The previous statement by Mike Dahn doesn’t really go into details about hallucinations. It instead generally focuses on ‘accuracy’. Can TR remove hallucinations from its products, e.g. via RAG or other methods? And are hallucinations riskier for users than a product just being ‘inaccurate’?

We have traditionally tested for and termed hallucinations to be fabrications by the system. We rarely see our definition of hallucinations (or fabrications) in Westlaw AI-Assisted Research, in part, because our systems are close-looped and only source answers from TR’s richly enhanced content. This data is supported by more than 1,600 attorneys who continue to annotate the law, create digests, and build the West Key Number System taxonomy to organize the law in a way that supports the AI to deliver the right answers. 

But, while these models can be incredibly powerful for legal research, they all hallucinate, even when techniques such as Retrieval Augmented Generation are used. However, neither hallucinations, a particular type or subset of inaccuracies, nor other types of inaccuracies have much risk of harm when primary sources are reviewed as part of a standard research process.

Where do things go from here? Will TR be more open about how it performs tests, e.g. publish those tests? Will you work with Stanford again?

As mentioned in our recent blog, Thomson Reuters is committed to transparency, and exploring the creation of a consortium of stakeholders to work together to develop and maintain industry standard benchmarks across a range of legal use cases. And we are already making progress, talks are in the early stages, but we are hopeful we can find a way to work together with Stanford, amongst others, on this important opportunity. 

And finally, do you believe there should be sector-wide standards for genAI tools in legal and if so, would TR be interested in helping to create these standards?

In short, yes. We are very supportive of efforts to test and benchmark legal research solutions. Thomson Reuters is in early discussions with legal tech firms, law firms, academic researchers – including Stanford – to form a consortium to develop benchmarking for AI solutions. By working together, we can develop and maintain state-of-the-art benchmarks across a range of legal use cases.
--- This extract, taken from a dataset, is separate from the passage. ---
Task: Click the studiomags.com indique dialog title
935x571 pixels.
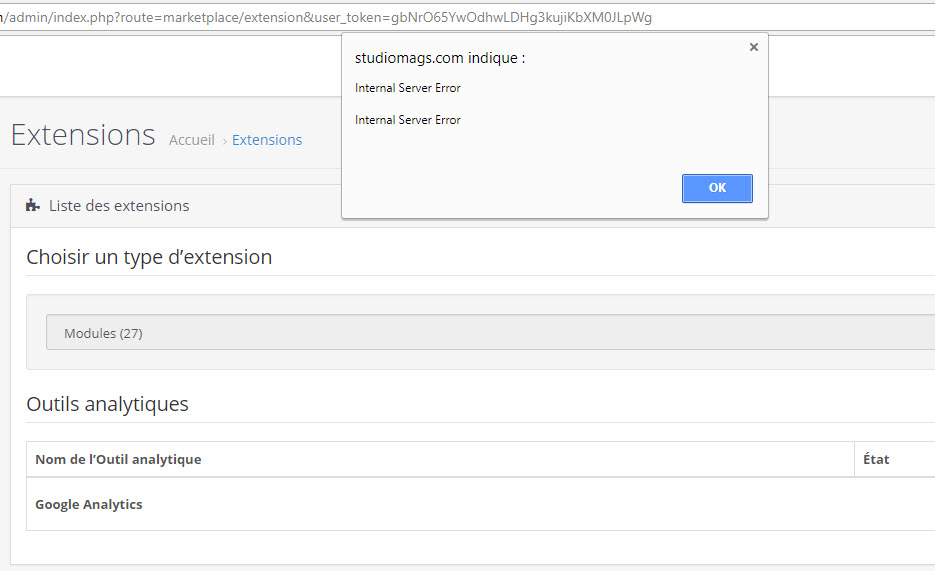Action: point(440,58)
[ Note: LexisNexis also told this site yesterday that they are happy to work with others, including Thomson Reuters, to build benchmarks. Let’s see where this consortium idea gets to.]

Conclusion:

As noted before, the publicly listed tech and data company wants to draw a line under this and move on. And the responses, and then the additional responses this evening, do help. So, thanks to Thomson Reuters for those. But, more clarity from day one here would have helped a lot.